Collaborations Workshop 2018 - 2018-03-26

Group K - CI2-CW18

AutoSoftCat

AutoSoftCat logo.

Reporter

Dave McKain - davemckain@gmail.com

Participants

Alys Brett - alys.brett@ukaea.uk

Alexander.Struck@hu-berlin.de

Caroline Jay caroline.jay@manchester.ac.uk


Context / Research Domain

Discoverability of software for potential reuse or collaboration is an issue that is common across research domains.

Problem

Software is hard to find. If published at all, software is located in many places, which varies according to the underlying discipline or domain. Some of these are neither open to the public nor provide an API. Existing approaches to list all research software repositories are incomplete, have questionable indexing, are hardly known, e.g. http://re3data.org, or arguably doomed to fail under the weight of their ambitions.

Traditionally, visibility (at least within a specific domain) has been pursued via research networks, through publications, conferences and word of mouth.

Solution

With the increasing use of software repositories that provide API access, and the moves towards definition of metadata standards for software, the possibility to create automated or partially automated catalogues is becoming viable.

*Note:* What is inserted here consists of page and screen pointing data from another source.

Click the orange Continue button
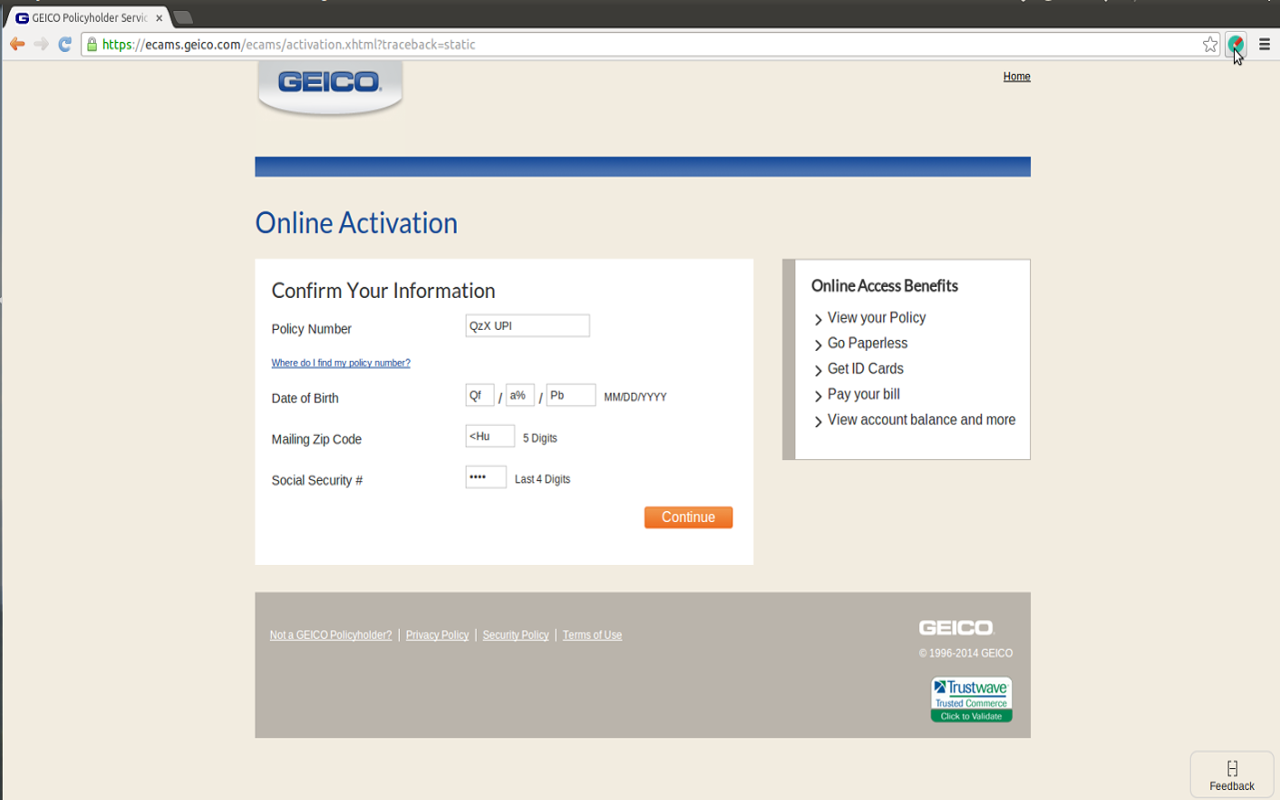This screenshot has height=800, width=1280. point(688,517)
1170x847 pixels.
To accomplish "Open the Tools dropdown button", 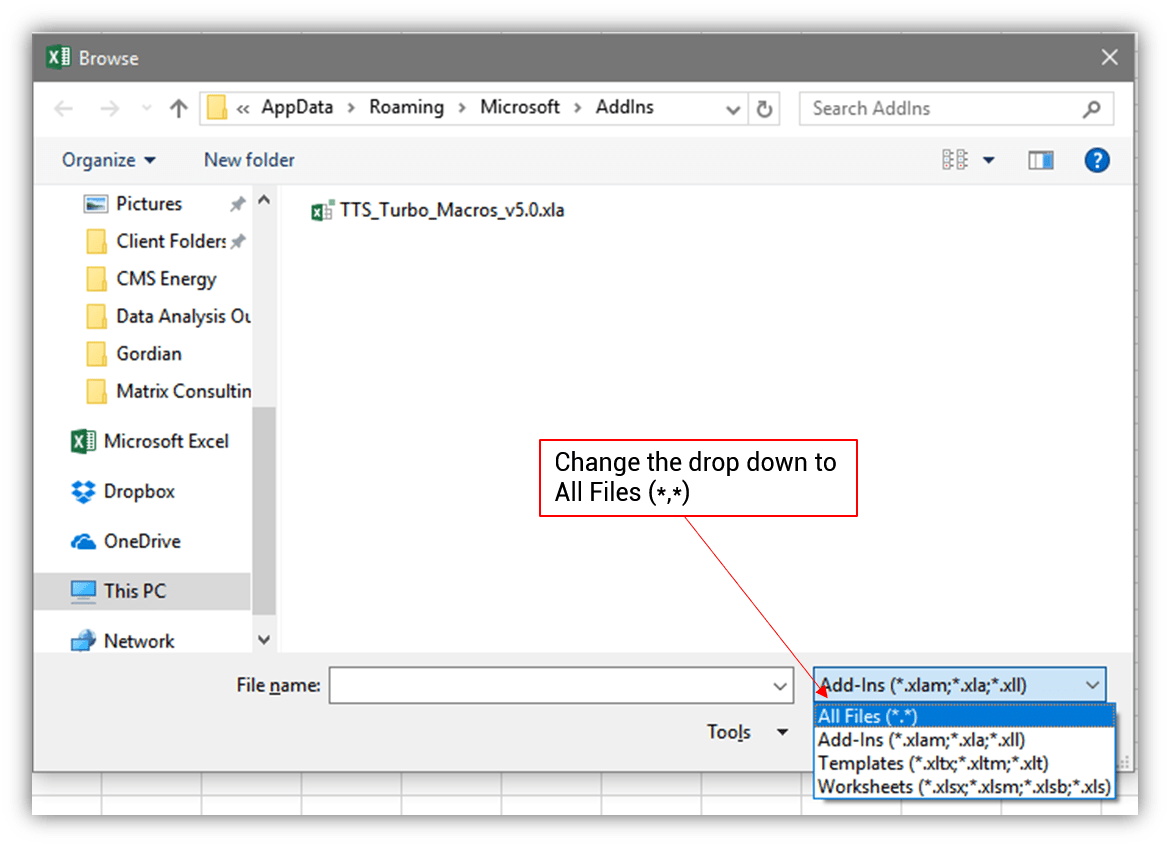I will click(x=746, y=733).
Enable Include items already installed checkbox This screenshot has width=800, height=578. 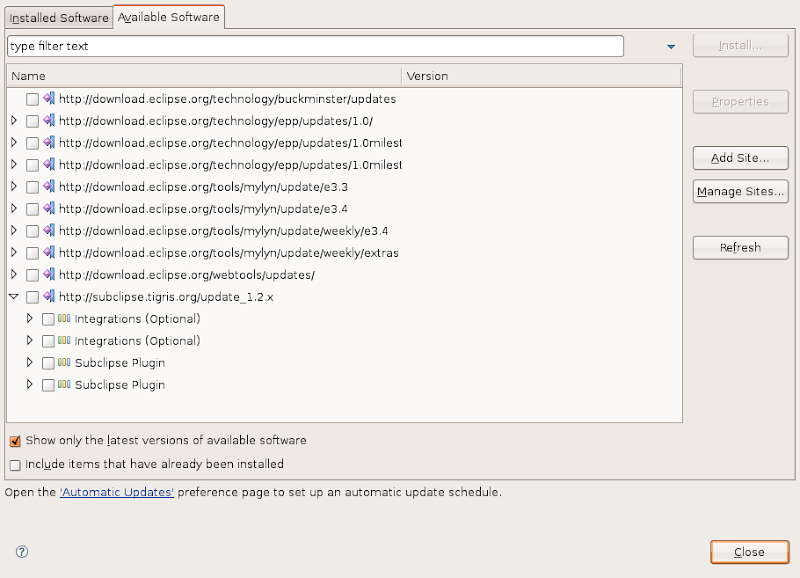point(15,465)
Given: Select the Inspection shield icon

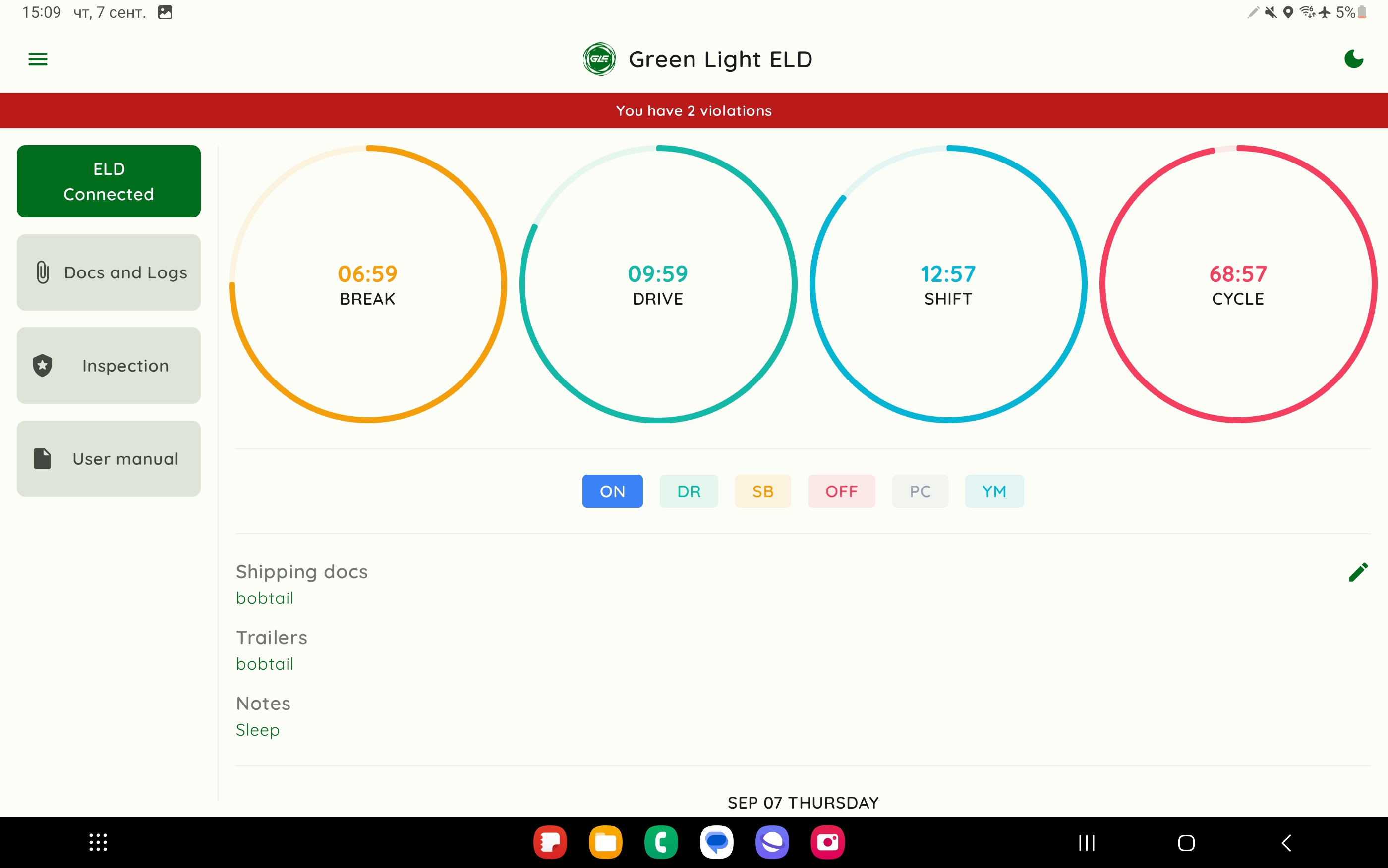Looking at the screenshot, I should (x=43, y=365).
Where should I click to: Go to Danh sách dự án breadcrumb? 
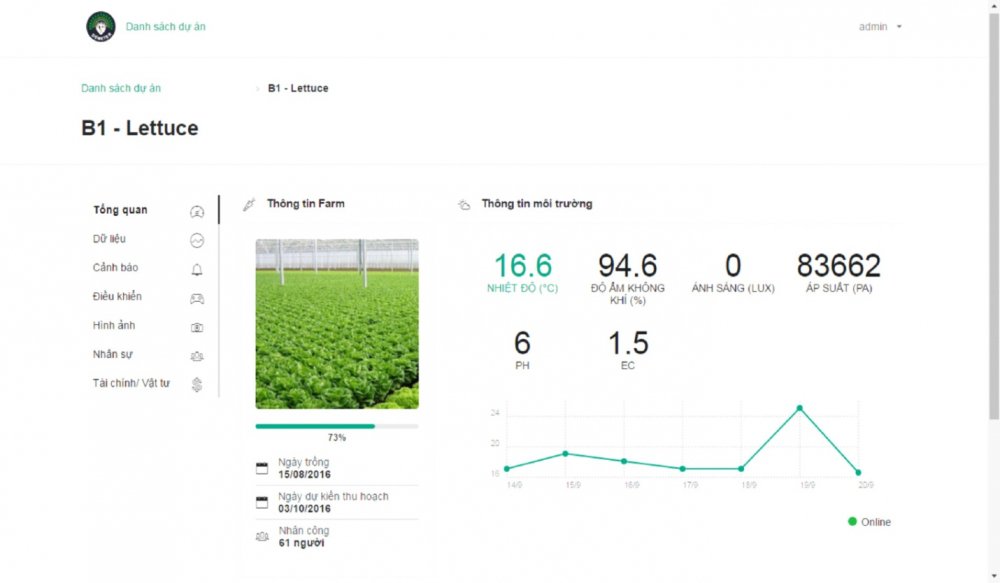121,88
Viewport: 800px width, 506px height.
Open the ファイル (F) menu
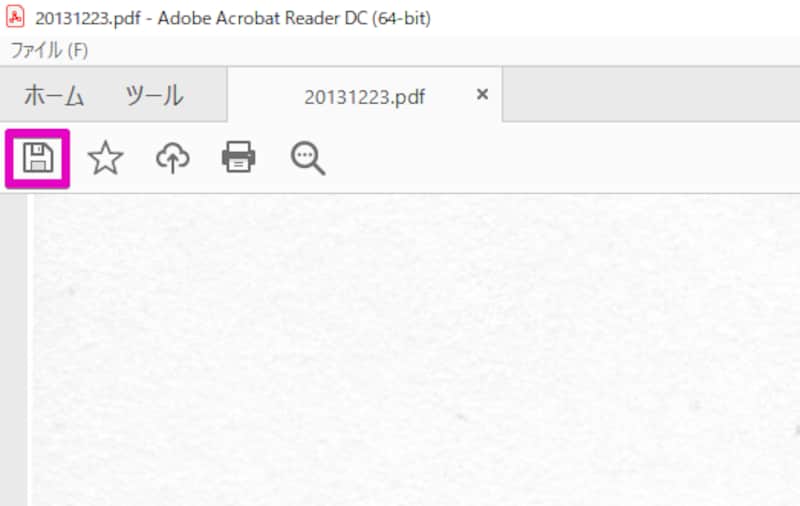point(49,50)

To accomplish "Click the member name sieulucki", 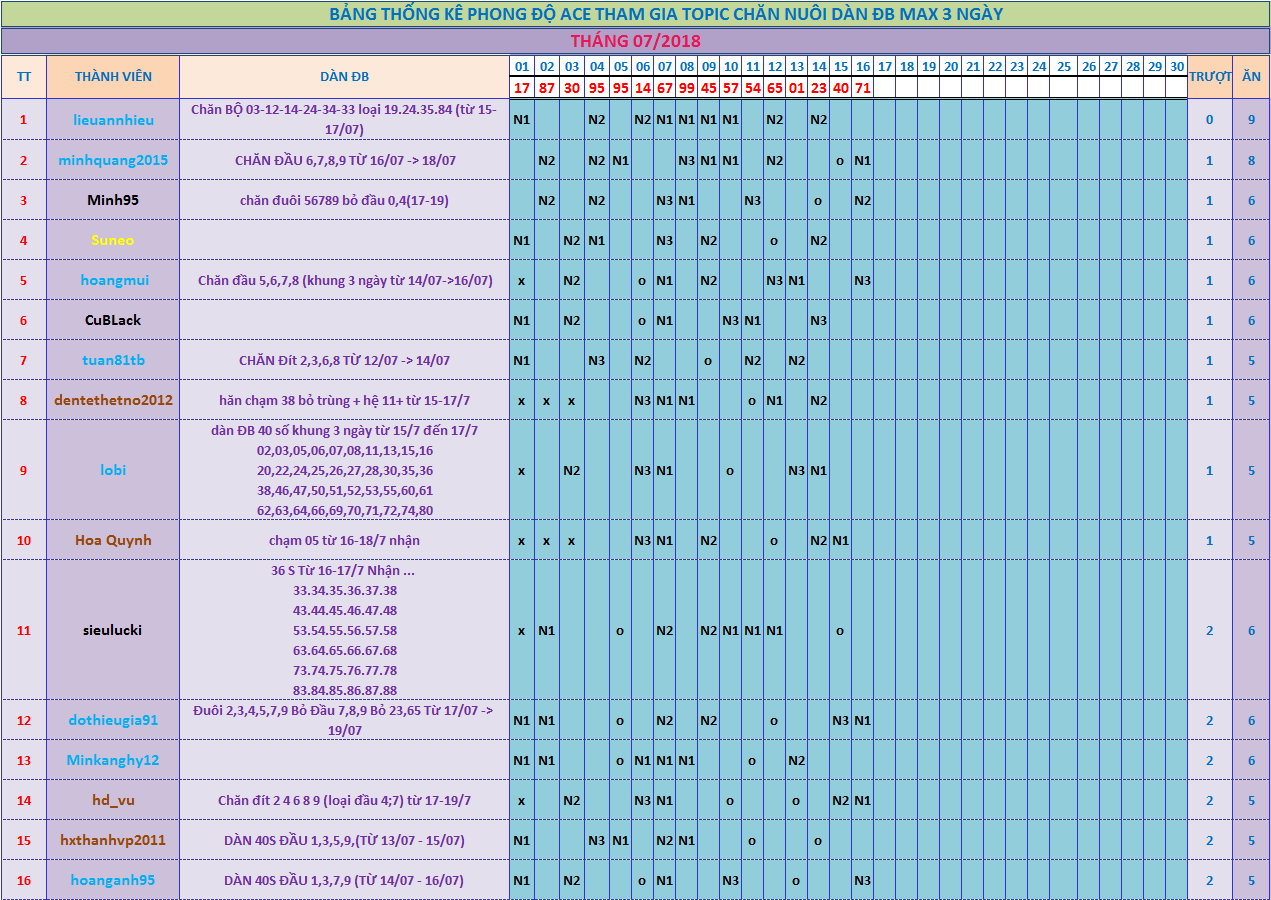I will [x=113, y=630].
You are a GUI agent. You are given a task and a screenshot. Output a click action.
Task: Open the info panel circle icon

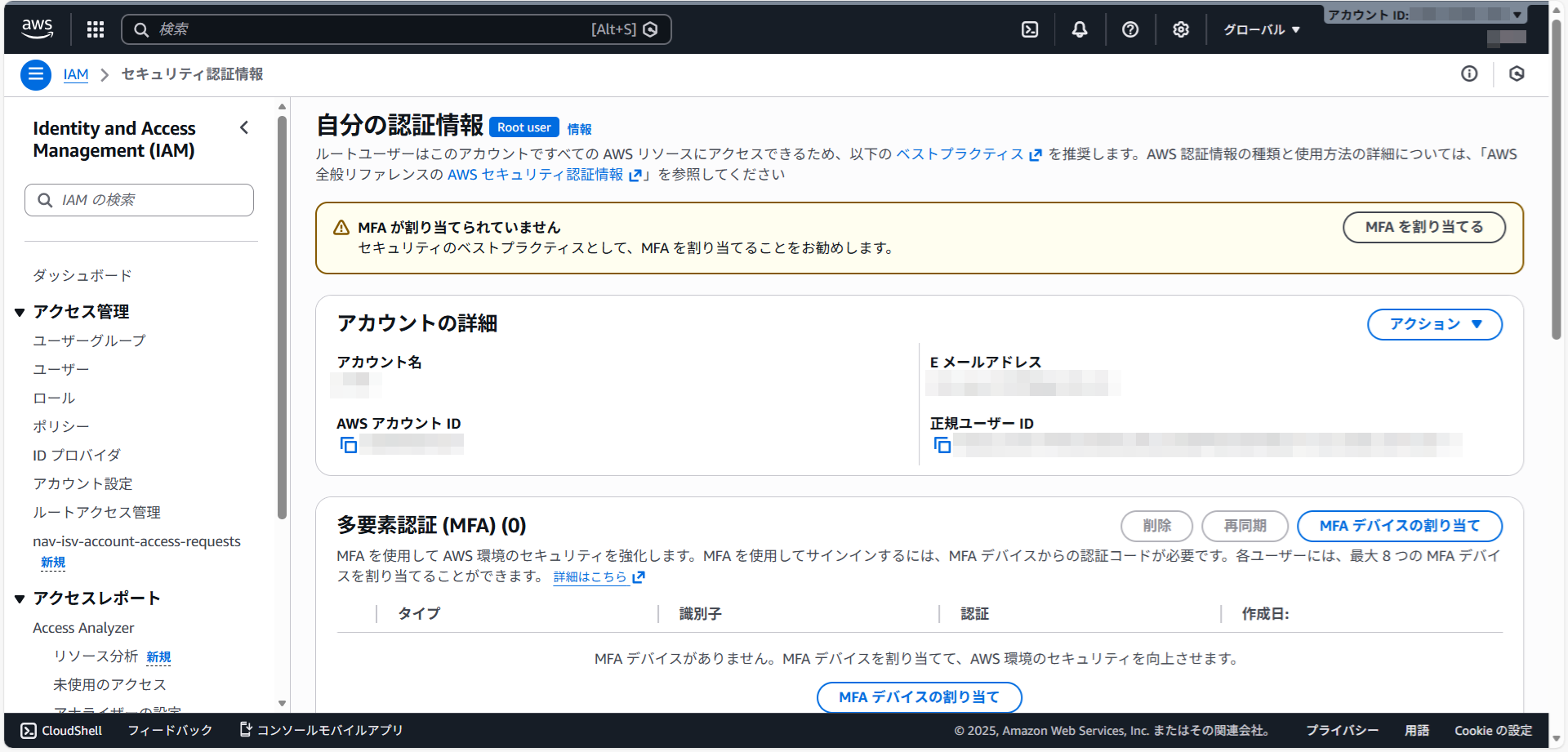point(1469,74)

This is not an attempt to create the “one catalogue to end all catalogues” but to make it easy for people to create a catalogue for the particular subset of research software of interest in their community, regardless of which repository it resides in.

Ultimately: tool that uses API and code metadata to support the generation of federated catalogs obtained from interrogating one or more sources. Ideally just the existing repository metadata should result in a basic catalogue entry but there should be the ability to improve it by adding extra metadata such as a logo or named contact (eg using a standard format)

In the hack day: Do a survey of existing relevant repositories and APIs they provide, metadata schemes they support and probably other features.

Diagrams / Illustrations

Example repositories and software applications

Example repo logos (from the top left clockwise): GitHub, BitBucket, FigShare, Zenodo and GitLab

DO NOT PRINT == Random discussion notes

Reusing tools?

How to find out about tools from other places? Often via informal, conferences, workshops.

Possibly resistance to talk about tools rather than results at conferences.

Software catalogues is a known problem.

Can we generate this from metadata in repositories?

What’s the right metadata format? CodeMeta?

Addressing findability can help address reusability?

Can we rely on Github et al always being there? We should be mirroring / distributing code in various places.

There are already discipline-specific examples - one in astrophysics that nobody can remember the name of at present :-)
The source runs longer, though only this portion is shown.